I’m thrilled the poem had such an impact on you!
I don’t think about structure until I am well into writing a poem. For me the idea comes first and in this case it was the first line ‘I see you Elvis’ that got me into writing the poem. Elvis was about movement, and his singing and dancing were featured in movies made in the 50s and 60s, including Blue Hawaii and Jailhouse Rock. Two things: I saw these movies as a young teenager and they made a huge impact on movie goers in Guyana. His dance moves were a talking point and later in life I would learn how much he had drawn on Black American dance and music and there was criticism about this, what we now call ‘cultural appropriation’. My placing the words on the page is an attempt to suggest that movement and the poem needed to break out of the usual formal structure to illustrate movement and rhythm.
I am deeply moved by the musicality that language can create in poetry as well as being fascinated by how diction can be used to produce a myriad of effects, e.g. the double meanings of certain words.
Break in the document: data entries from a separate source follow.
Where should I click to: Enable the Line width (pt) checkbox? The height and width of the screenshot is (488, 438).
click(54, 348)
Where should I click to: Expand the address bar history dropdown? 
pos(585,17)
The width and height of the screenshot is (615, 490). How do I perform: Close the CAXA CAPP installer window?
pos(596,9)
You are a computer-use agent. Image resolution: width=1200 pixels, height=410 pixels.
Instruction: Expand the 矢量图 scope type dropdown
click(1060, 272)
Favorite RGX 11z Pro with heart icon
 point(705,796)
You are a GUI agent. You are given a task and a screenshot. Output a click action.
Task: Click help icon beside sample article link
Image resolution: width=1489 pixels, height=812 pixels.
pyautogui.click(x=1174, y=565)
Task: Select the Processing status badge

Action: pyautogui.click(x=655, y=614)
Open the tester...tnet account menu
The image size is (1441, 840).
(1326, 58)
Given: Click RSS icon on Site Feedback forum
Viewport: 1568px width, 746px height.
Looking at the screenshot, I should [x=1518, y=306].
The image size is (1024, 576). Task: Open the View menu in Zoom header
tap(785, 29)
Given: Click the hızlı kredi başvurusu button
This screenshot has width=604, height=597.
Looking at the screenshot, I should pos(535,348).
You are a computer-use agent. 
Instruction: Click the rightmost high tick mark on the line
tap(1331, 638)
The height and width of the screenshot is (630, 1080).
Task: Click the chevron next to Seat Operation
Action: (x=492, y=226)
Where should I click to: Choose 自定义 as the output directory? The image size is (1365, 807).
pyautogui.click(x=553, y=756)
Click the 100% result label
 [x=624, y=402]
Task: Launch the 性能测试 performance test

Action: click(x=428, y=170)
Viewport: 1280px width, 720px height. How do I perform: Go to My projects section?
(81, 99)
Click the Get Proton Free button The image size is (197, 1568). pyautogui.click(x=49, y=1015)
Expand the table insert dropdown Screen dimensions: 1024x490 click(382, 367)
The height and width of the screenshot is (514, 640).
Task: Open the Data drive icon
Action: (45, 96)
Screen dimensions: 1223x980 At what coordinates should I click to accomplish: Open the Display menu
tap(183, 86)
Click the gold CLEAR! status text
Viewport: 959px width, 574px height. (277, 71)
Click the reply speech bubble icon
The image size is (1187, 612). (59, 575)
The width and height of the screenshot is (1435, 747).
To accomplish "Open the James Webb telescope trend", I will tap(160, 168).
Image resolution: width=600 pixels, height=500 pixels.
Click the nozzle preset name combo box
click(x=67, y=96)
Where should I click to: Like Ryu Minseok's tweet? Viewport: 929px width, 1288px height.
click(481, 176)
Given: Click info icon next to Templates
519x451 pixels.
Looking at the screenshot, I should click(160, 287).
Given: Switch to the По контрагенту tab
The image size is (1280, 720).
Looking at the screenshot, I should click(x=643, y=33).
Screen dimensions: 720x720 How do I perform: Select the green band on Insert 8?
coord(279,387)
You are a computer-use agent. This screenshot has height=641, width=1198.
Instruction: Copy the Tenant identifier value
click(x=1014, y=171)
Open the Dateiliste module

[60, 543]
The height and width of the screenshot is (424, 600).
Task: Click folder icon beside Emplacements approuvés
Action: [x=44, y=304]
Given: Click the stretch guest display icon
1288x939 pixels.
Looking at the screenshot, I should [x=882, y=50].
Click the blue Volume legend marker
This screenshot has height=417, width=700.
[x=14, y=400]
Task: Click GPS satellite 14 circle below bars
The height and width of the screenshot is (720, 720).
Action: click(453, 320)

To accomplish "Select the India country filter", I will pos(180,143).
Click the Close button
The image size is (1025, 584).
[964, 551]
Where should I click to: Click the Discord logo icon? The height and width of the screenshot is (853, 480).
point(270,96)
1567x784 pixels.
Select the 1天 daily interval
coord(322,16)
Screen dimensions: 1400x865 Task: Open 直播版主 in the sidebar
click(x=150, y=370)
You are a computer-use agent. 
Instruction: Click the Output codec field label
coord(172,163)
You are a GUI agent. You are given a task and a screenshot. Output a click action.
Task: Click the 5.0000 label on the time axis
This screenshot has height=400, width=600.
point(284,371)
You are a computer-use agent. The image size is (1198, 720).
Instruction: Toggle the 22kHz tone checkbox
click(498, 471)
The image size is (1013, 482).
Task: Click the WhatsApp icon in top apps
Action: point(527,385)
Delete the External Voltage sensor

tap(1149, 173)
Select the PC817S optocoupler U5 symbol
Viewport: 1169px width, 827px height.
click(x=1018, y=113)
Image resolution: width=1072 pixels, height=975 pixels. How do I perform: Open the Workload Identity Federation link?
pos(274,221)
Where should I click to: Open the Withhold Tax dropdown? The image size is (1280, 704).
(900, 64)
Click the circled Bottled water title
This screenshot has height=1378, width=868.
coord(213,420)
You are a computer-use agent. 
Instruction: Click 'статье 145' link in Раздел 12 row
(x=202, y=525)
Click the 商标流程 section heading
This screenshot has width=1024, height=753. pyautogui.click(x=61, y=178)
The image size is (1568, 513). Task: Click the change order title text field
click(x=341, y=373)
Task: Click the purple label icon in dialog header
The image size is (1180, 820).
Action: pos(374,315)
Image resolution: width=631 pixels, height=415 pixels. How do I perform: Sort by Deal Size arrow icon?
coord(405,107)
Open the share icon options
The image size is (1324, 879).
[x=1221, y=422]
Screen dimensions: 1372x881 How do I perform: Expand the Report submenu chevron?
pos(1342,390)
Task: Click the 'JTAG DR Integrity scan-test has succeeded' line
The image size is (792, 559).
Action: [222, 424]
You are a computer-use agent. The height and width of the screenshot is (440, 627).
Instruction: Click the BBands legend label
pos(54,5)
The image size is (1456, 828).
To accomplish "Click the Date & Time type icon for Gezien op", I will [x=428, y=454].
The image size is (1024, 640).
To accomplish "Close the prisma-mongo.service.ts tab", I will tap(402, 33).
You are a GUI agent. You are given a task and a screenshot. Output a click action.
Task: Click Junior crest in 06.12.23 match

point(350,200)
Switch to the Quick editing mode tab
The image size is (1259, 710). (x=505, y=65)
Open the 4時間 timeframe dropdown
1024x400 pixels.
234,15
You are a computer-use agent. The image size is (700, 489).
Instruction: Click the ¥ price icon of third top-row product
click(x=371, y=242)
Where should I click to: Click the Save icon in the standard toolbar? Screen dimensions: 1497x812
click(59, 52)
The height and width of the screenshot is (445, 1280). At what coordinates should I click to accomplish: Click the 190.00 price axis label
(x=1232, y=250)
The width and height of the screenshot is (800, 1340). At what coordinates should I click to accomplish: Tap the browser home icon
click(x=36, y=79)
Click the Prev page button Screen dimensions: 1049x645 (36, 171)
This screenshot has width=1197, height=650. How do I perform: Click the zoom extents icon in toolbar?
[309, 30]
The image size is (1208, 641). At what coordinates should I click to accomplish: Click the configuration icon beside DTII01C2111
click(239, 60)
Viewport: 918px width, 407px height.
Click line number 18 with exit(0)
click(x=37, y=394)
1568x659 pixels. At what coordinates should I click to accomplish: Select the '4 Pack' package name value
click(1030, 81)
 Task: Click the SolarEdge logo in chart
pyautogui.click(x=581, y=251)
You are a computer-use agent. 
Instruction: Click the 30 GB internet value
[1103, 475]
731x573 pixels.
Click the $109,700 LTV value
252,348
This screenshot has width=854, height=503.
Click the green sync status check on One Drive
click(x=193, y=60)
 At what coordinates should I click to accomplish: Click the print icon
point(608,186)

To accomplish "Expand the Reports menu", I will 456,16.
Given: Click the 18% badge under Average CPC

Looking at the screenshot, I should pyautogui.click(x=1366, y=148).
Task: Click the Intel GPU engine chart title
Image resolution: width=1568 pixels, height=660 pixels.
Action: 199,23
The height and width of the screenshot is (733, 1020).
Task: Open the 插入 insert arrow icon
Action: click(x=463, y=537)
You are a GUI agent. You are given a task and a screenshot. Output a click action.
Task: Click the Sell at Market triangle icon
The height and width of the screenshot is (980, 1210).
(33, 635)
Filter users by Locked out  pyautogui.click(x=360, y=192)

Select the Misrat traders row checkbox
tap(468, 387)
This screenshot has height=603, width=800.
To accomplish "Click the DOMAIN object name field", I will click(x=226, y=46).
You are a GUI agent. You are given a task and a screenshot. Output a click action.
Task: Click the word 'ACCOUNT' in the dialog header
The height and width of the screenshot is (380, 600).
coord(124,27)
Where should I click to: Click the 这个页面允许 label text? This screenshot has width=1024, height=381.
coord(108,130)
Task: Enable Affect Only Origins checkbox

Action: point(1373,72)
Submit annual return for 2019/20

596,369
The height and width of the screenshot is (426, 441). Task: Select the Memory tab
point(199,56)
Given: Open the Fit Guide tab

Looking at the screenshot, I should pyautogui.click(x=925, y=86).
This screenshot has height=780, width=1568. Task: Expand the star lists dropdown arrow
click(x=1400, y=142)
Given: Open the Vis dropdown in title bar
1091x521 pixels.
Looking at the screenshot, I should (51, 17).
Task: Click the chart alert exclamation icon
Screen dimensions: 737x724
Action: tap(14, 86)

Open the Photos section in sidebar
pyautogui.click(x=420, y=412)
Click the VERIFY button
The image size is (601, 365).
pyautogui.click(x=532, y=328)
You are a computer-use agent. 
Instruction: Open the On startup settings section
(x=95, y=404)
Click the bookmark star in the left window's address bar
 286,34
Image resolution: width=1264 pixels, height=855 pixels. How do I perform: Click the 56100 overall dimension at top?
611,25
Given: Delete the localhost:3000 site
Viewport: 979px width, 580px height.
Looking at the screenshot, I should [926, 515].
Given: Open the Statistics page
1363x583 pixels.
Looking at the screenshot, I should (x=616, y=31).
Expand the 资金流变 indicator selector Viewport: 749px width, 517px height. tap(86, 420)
What draws you to poetry as a genre?
I was attempting to write song lyrics before I realised it was poetry I was writing. If I had known how to write music I would probably have become a songwriter. My dad was a guitarist and doubtless listening to him play was as impactful as were all the expressions of utterance around me, from pop music to hymns, gospel, to sermons in church and in the study of poetry in high school. For me the act of utterance that poetry provokes and the search for the right words is accompanied by the importance of getting the poem to sound right. In live performance, my voice does these things, on paper I have to work harder!
How much of your legacy do you attribute to familial influences compared to that from societal influences and how is this reflected in your work?
I’ve partly already answered this question in my last reply, drawing on my dad’s guitar playing and my upbringing in the church in Guyana. These influences, added to by movies such as those mentioned in the poem, are permanent legacies in my writing, but of course there are many more influences in my work, from musicians and poets like Leonard Cohen and Pablo Neruda to Kamau Brathwaite, to post-colonial history, migration and gardens.
Can you tell us what legacies you would like to leave behind with your artistry?
If people continue to read my work, that’s legacy enough!